I have had so much steady state certainty for so many years that it has been easy to forget sometimes, that I have autism. When a mainstay relationship ends, the danger can be that an autistic person is sent into a spiral head spin, overwhelmed by the vast amount of change and new things that have to be learned. The one I want to focus on is relationships and two elements in particular today.
Don’t assume I know, because I don’t.
For an autistic person it is soooo damned hard to work out what is going on in the world of emotions already. Add to that someone who doesn’t understand your autism and you are sure to be entering a baptism of fire.
Don’t assume I know how you feel. I don’t. Don’t assume that I know the unspoken bits between the lines. I don’t. Add to that the fact that I KNOW that the first thing I THINK is going on is definitely not correct, in fact usually very very incorrect, you can imagine the stress I am under multiple times a day.
The cycle tends to go like this.
- I work out what I think is going on.
- I know this is probably wrong. So I try to work out what might be right. I can’t.

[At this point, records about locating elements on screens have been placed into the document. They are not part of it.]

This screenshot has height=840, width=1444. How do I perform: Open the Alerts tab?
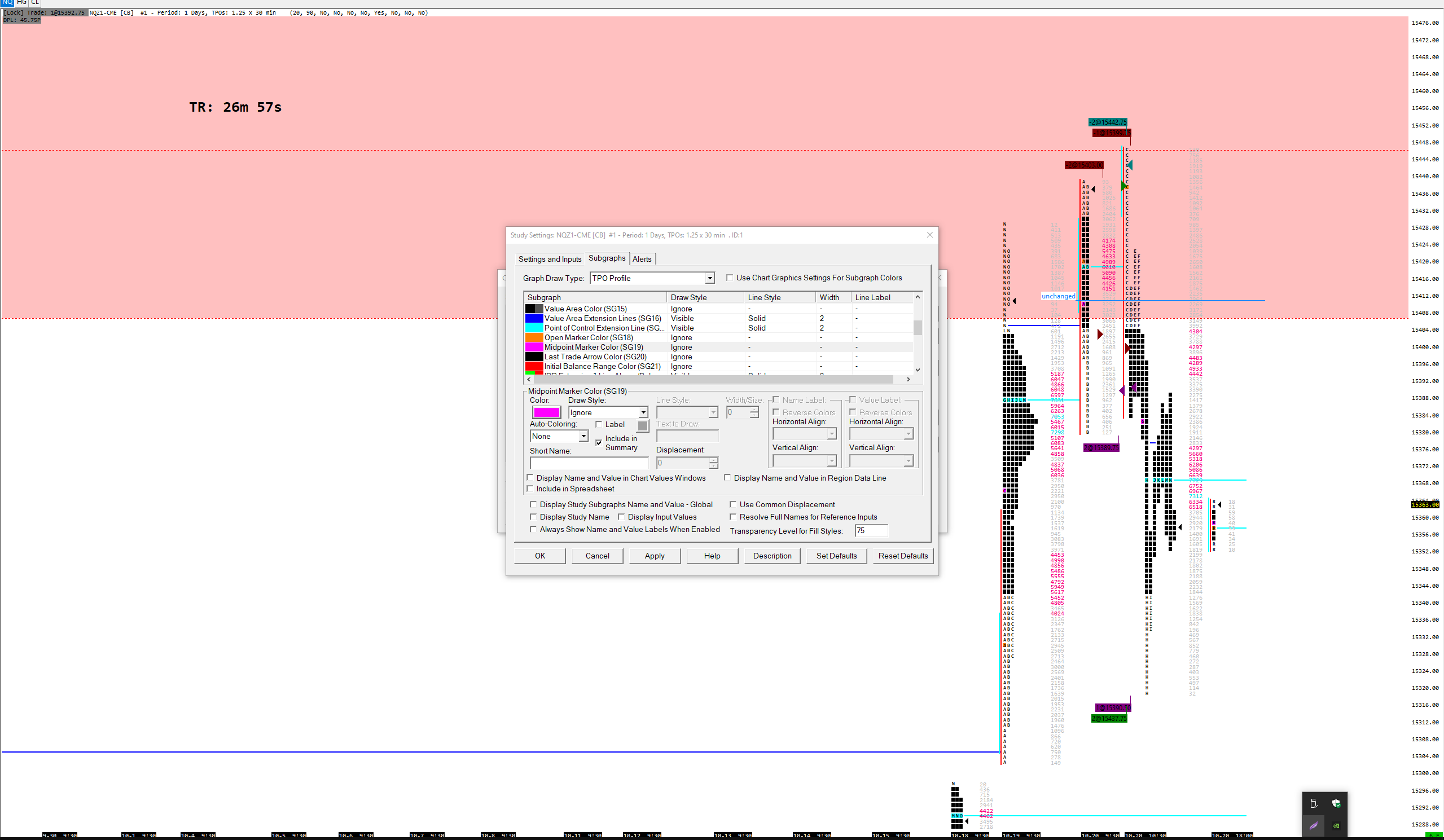coord(641,259)
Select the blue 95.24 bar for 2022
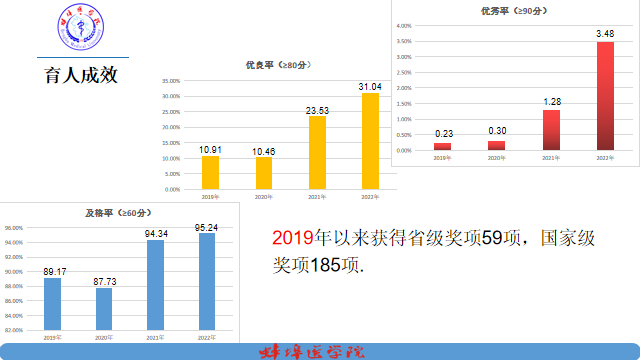Image resolution: width=640 pixels, height=360 pixels. (207, 282)
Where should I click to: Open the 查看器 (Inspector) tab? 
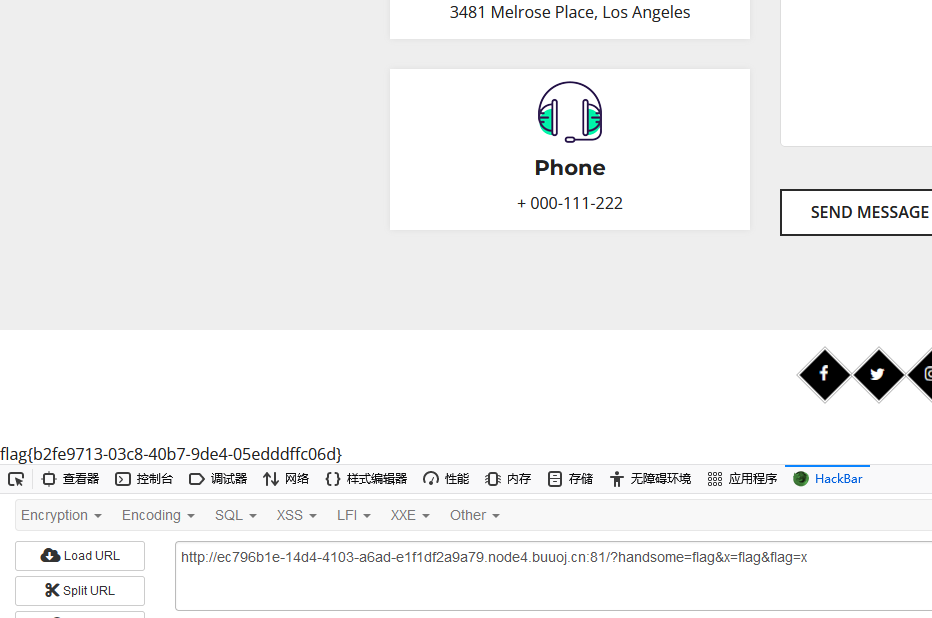pos(70,479)
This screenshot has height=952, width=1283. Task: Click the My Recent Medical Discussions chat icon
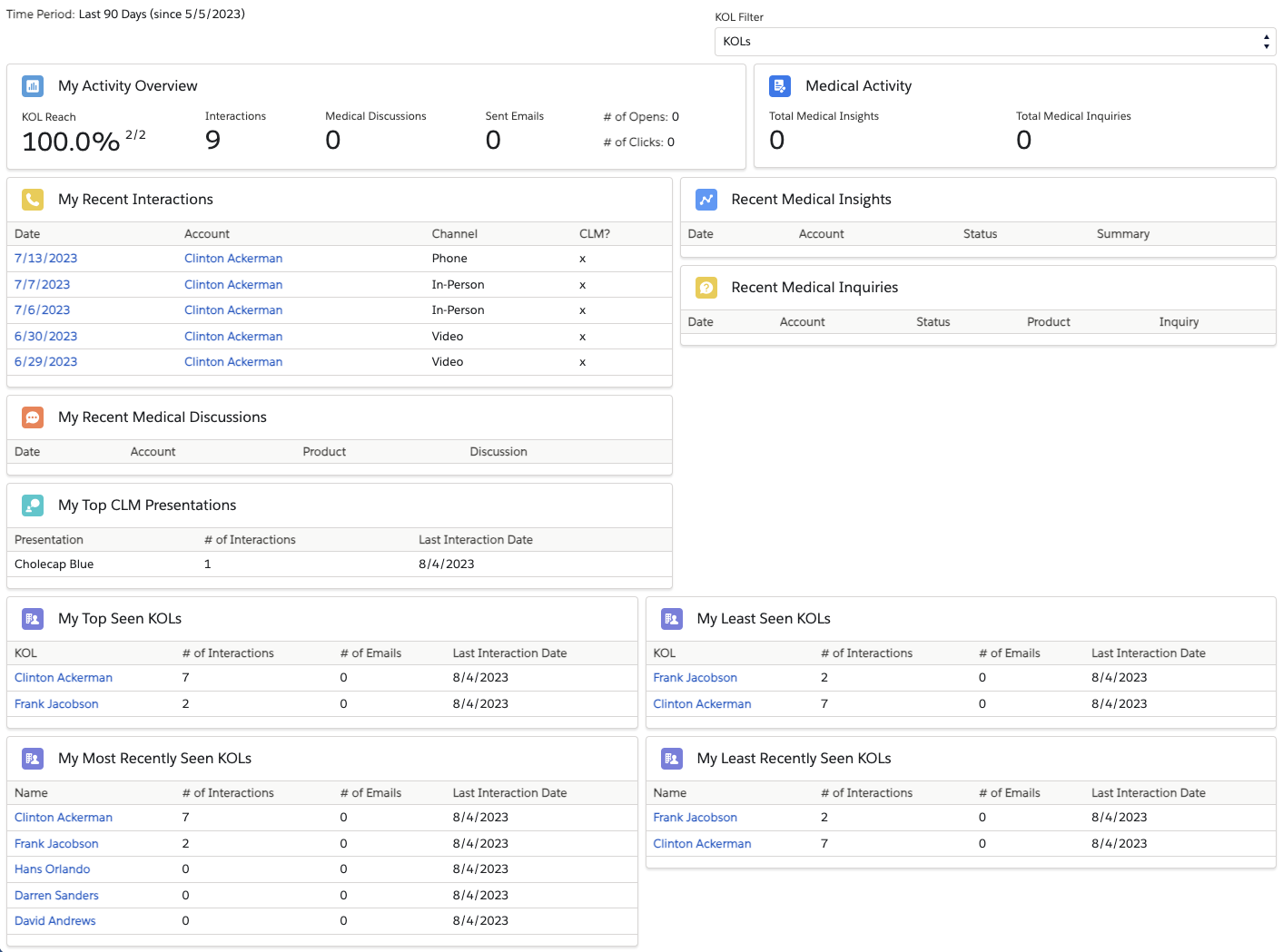pyautogui.click(x=33, y=417)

- I spend significant time stressing between 1 and 2, the more I think about it, the more incorrect I get.
- I talk to said person. They say things like ‘but then you knew that’… or óf course, you can read between the lines’. But I didn’t, and I can’t. And I’m very stressed now still trying to work out #1 and #2.
Be specific with your language please
Í’ll see you later’ means exactly what it says. It does not mean you will call, or maybe catch up on 3 days. If ‘later’ doesn’t happen, that also sends me into a spiral spin of stress, wondering what I did wrong.
Equally, making a weekly plan, that you casually agreed to – is lost on me. Autistic people think in black and white. Yes or no. As Yoda, says there is no in between. Say ‘maybe’ to an autistic person is like the WORST word you can use.
I remember when I was an ASD teacher in a special school, saying to a kid – ‘take a seat’. Now I meant sit on it, but the kid said “ok, where would you like me to take it to?”.
Like I said BE SPECIFIC. Just have a think for a moment how many times a day we might be tripped up by funny little literary acronyms. An extra step our brain needs to figure out what is normal. Yep, that is why it often takes us a bit longer to get there, mentally.
We aren’t just being needy
The stresses these simple things put on me and other autistic people take up so much of our already exhausted energy that we use each and every day just to navigate a neurotypical world and try to look ‘normal’. Something as small as this to a neurotypical person might be a minor annoyance or inconvenience. To an autistic person like me, this could lead to a total melt down which would take considerably longer to recover from.
Our brains are wired differently. We think differently. We see the world differently. That doesn’t make us weird, it makes us even more unique.
PLEASE NOTE: the examples in this blog are not based on anyone or anything in real life. They are examples of common problems I have noticed that I faced in recent months.
Thank you for your words ❤ I relate so much!